The same template may occur many times on the page, and these
occurrences are called template instances. Template instances have a
life cycle of being created, put into the document, and later taken
out of the document and destroyed. Meteor manages these stages for
you, including determining when a template instance has been removed
or replaced and should be cleaned up. You can associate data with a
template instance, and you can access its DOM nodes when it is in the
document.
Additionally, Meteor will maintain a template instance and its state
even if its surrounding HTML is re-rendered into new DOM nodes. As
long as the structure of template invocations is the same, Meteor will
not consider any instances to have been created or destroyed. You can
request that the same DOM nodes be retained as well using `preserve`
and `constant`.
There are a number of callbacks and directives that you can specify on
a named template and that apply to all instances of the template.
They are described below.
{{> api_box template_call}}
When called inside a template helper, the body of `Meteor.render`, or
other settings where reactive HTML is being generated, the resulting
HTML is annotated so that it renders as reactive DOM elements.
Otherwise, the HTML is unadorned and static.
{{> api_box template_rendered}}
This callback is called once when an instance of Template.*myTemplate* is
rendered into DOM nodes and put into the document for the first time, and again
each time any part of the template is re-rendered.
In the body of the callback, `this` is a [template
instance](#template_inst) object that is unique to this occurrence of
the template and persists across re-renderings. Use the `created` and
`destroyed` callbacks to perform initialization or clean-up on the
object.
{{> api_box template_created}}
This callback is called when an invocation of *myTemplate* represents
a new occurrence of the template and not a re-rendering of an existing
template instance. Inside the callback, `this` is the new [template
instance](#template_inst) object. Properties you set on this object
will be visible from the `rendered` and `destroyed` callbacks and from
event handlers.
This callback fires once and is the first callback to fire. Every
`created` has a corresponding `destroyed`; that is, if you get a
`created` callback with a certain template instance object in `this`,
you will eventually get a `destroyed` callback for the same object.
{{> api_box template_destroyed}}
This callback is called when an occurrence of a template is taken off
the page for any reason and not replaced with a re-rendering. Inside
the callback, `this` is the [template instance](#template_inst) object
being destroyed.
This callback is most useful for cleaning up or undoing any external
effects of `created`. It fires once and is the last callback to fire.
{{> api_box template_events}}
Declare event handers for instances of this template. Multiple calls add
new event handlers in addition to the existing ones.

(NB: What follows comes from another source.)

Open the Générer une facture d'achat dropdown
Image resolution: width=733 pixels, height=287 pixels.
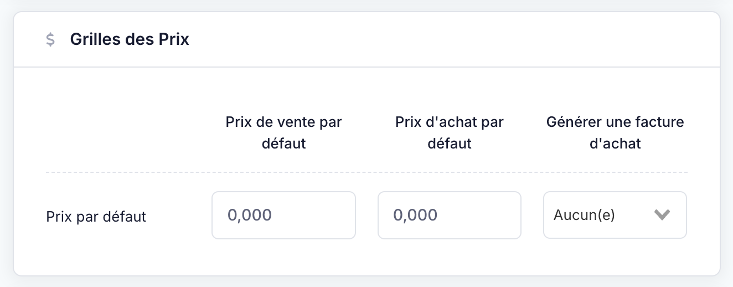pyautogui.click(x=615, y=215)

See [Event Maps](#eventmaps) for a detailed description of the event
map format and how event handling works in Meteor.
{{#note}}
This syntax replaces the previous syntax: `Template.myTemplate.events = {...}`,
but for now, the old syntax still works.
{{/note}}
{{> api_box template_helpers}}
Each template has a local dictionary of helpers that are made available to it,
and this call specifies helpers to add to the template's dictionary.
Example:
Template.myTemplate.helpers({
foo: function () {
return Session.get("foo");
}
});
In Handlebars, this helper would then be invoked as `{{dstache}}foo}}`.
The following syntax is equivalent, but won't work for reserved property
names:
Template.myTemplate.foo = function () {
return Session.get("foo");
};
{{> api_box template_preserve}}
You can "preserve" a DOM element during re-rendering, leaving the
existing element in place in the document while replacing the
surrounding HTML. This means that re-rendering a template need not
disturb text fields, iframes, and other sensitive elements it
contains. The elements to preserve must be present both as nodes in
the old DOM and as tags in the new HTML. Meteor will patch the DOM
around the preserved elements.
{{#note}}
By default, new Meteor apps automatically include the
`preserve-inputs` package. This preserves all elements of type
`input`, `textarea`, `button`, `select`, and `option` that have unique
`id` attributes or that have `name` attributes that are unique within
an enclosing element with an `id` attribute. To turn off this default
behavior, simply remove the `preserve-inputs` package.
{{/note}}
Preservation is useful in a variety of cases where replacing a DOM
element with an identical or modified element would not have the same
effect as retaining the original element. These include:
* Input text fields and other form controls
* Elements with CSS animations
* Iframes
* Nodes with references kept in JavaScript code
If you want to preserve a whole region of the DOM, an element and its
children, or nodes not rendered by Meteor, use a [constant
region](#constant) instead.
To preserve nodes, pass a list of selectors, each of which should match
at most one element in the template. When the template is re-rendered,
the selector is run on the old DOM and the new DOM, and Meteor will
reuse the old element in place while working in any HTML changes around
it.
A second form of `preserve` takes a labeling function for each selector
and allows the selectors to match multiple nodes. The node-labeling
function takes a node and returns a label string that is unique for each
node, or `false` to exclude the node from preservation.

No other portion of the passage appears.